## Items from a data source
------

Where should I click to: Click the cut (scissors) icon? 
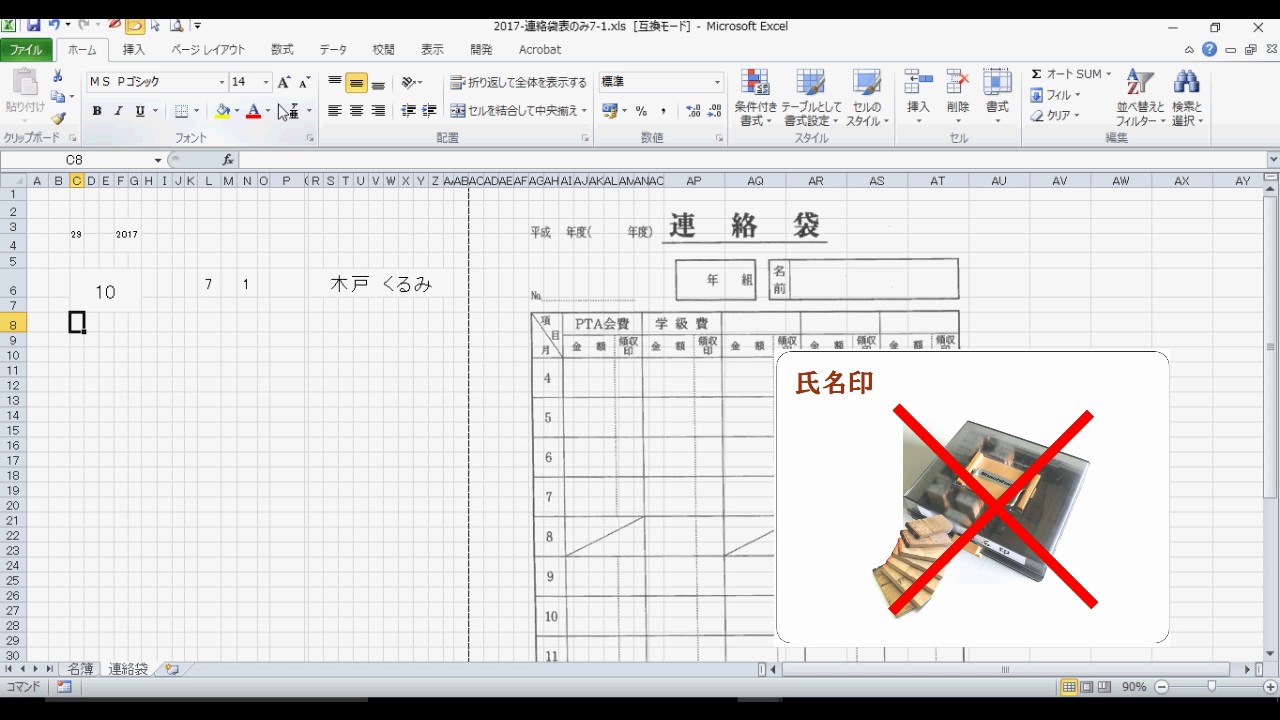[58, 76]
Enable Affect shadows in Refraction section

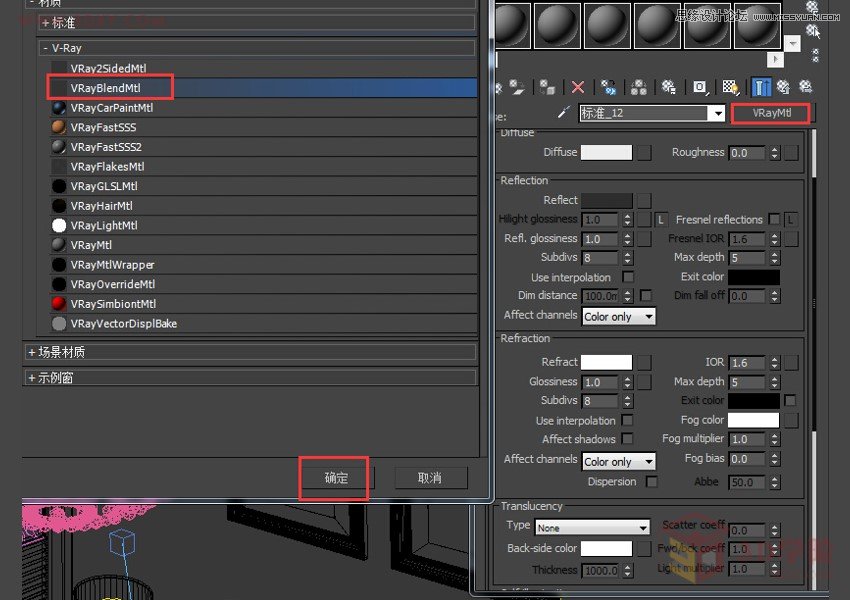[x=629, y=438]
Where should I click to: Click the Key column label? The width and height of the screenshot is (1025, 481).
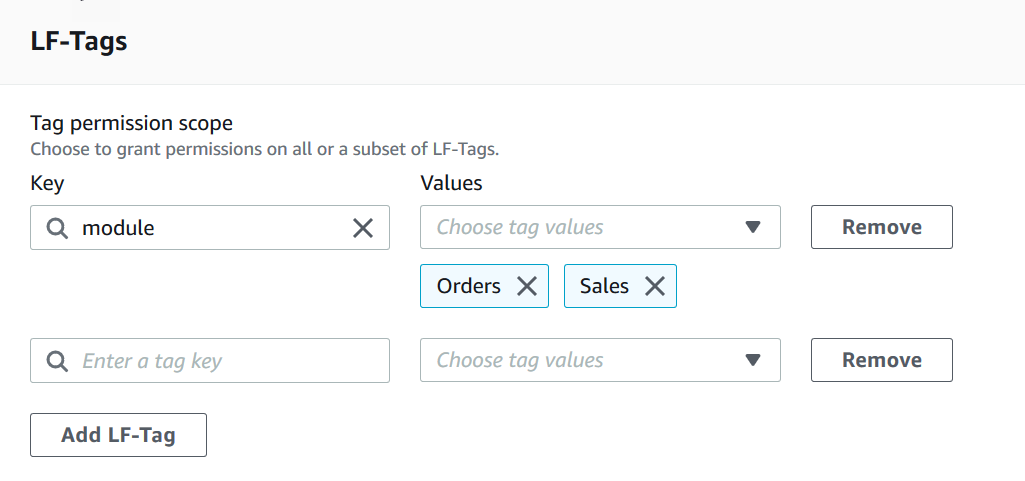click(47, 183)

------

## WHAT YOU WILL DO
Write the lines out exactly, beginning at the line that holds "Enable Affect shadows in Refraction section" and stopping after the last line of the entries; include no pictures.

## OUTPUT OF THE EXERCISE
Enable Affect shadows in Refraction section

[x=629, y=438]
Where should I click to: Click the Key column label? The width and height of the screenshot is (1025, 481).
click(47, 183)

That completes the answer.